實驗提示：蛋白濃度不要超過 2~3 mg/ml

其他的溶解緩沖液：

（1）8mol/L 鹽酸胍，10 mmol/L DTT，50 mmol/L Tris-Cl(pH8.5) 每 12~15 g 濕重的收集細胞用 15 ml 溶液溶解。37°C 孵育混合物 1h (Weir，et al，1987)。如步驟9（1） 所述變性蛋白。

（2）8mol/L脲素，2 mmol/L 還原型谷胱甘肽/0.2 mmol/L 氧化型谷胱甘肽。

每克濕重包含體沉淀使用 9 倍體積的緩沖液。室溫孵育混合物 lh。蛋白濃度不要超過 2.5 mg/ml(Bollag，et al,1996)。如步驟9（2） 所述復性蛋白。

9.特定目的蛋白的重新折疊所需的最適條件必須通過預實驗來選擇。復性條件包括：

（1）用 1.5/mol/L 硫酸銅、50 mmol/L Tris-Cl(pH8.5) 溶液將可溶性沉淀稀釋 25 倍，至終濃度為0.04 mol/L DTT、0.24mol/L 鹽酸胍和約1.4 ug/ml 的目的蛋白（Weir，et al，1987)。

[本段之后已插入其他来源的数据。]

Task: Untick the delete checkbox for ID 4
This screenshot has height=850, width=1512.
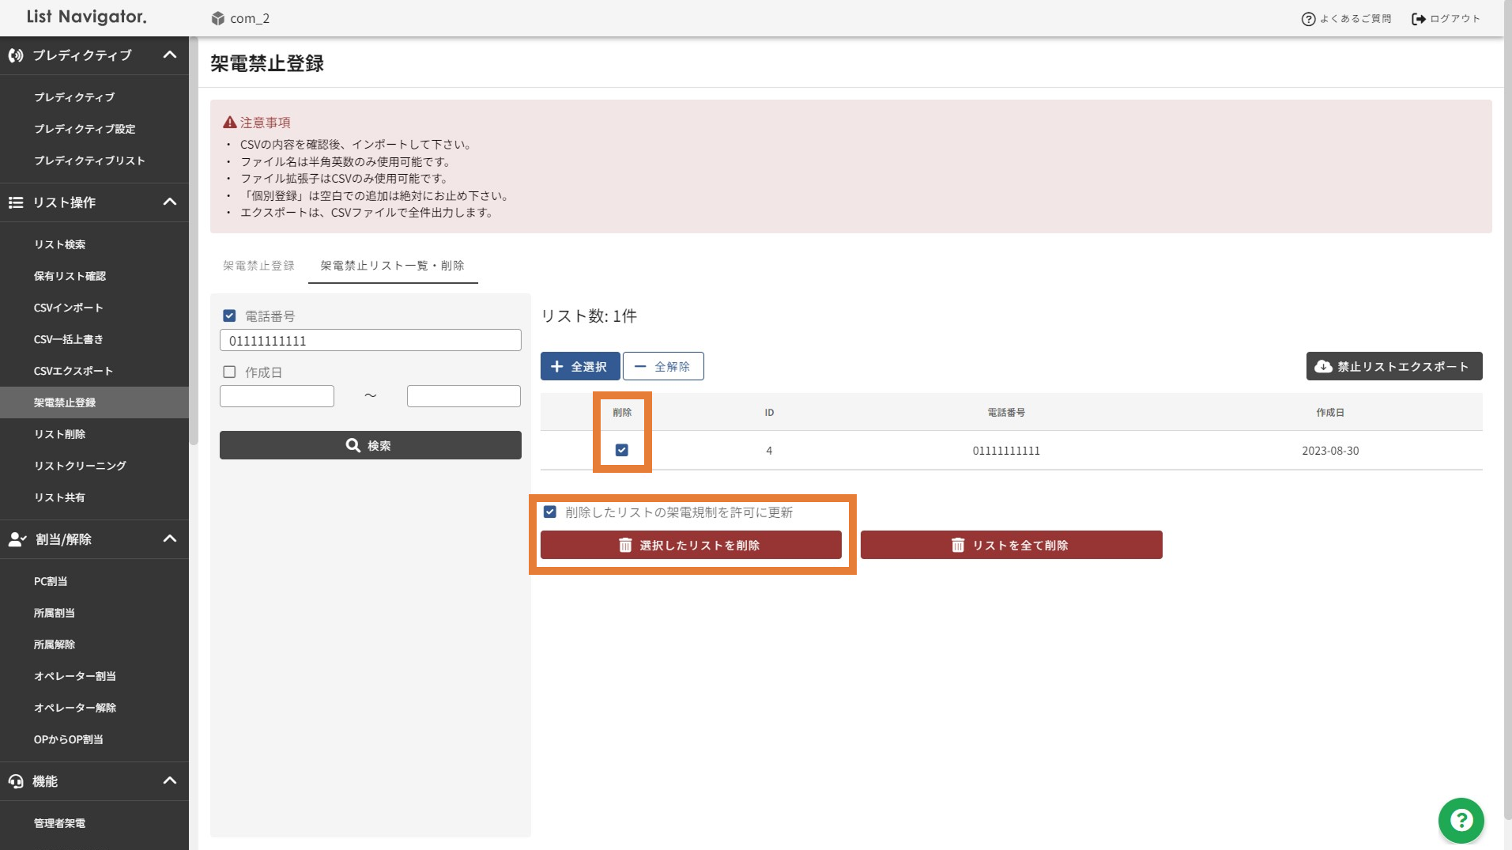Action: [x=622, y=450]
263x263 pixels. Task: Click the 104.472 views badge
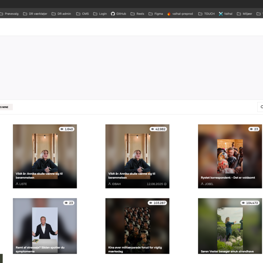pyautogui.click(x=250, y=203)
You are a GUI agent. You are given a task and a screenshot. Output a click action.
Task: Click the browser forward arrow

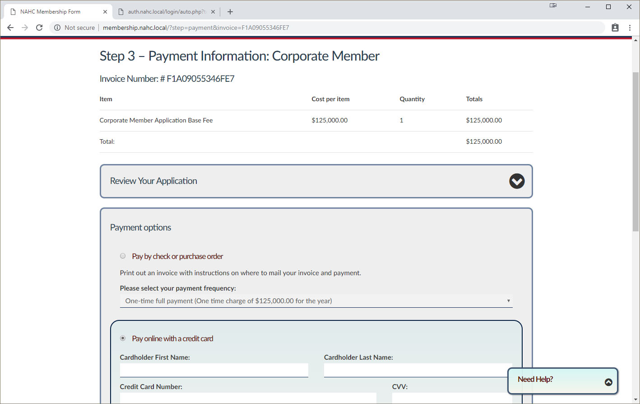coord(25,28)
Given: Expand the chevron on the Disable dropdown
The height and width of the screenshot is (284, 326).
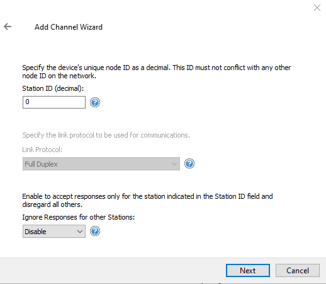Looking at the screenshot, I should click(80, 232).
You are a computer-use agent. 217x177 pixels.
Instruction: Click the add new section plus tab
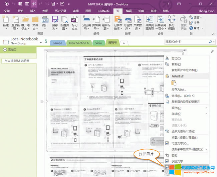coord(124,43)
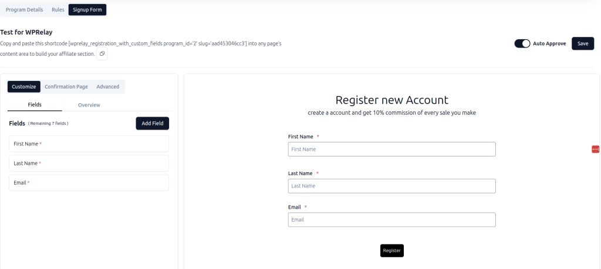
Task: Click the Add Field button
Action: tap(153, 123)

20°C 孵育混合物 2 h。

（2）緩慢將 9 倍體積的 50 mmol/L 磷酸鹽、50 mmol/L NaCl 和 1 mmol/L EDTA(含 2 mmol/L 還原型谷胱甘肽/0.2 mmol/L 氧化型谷胱甘肽）加人溶解的沉淀中。25°C 孵育混合物 2?4 h。

10.用適合于目的蛋白的濃縮步驟來回收重折疊的蛋白（如 RP-HPLC、凍干或超過濾)。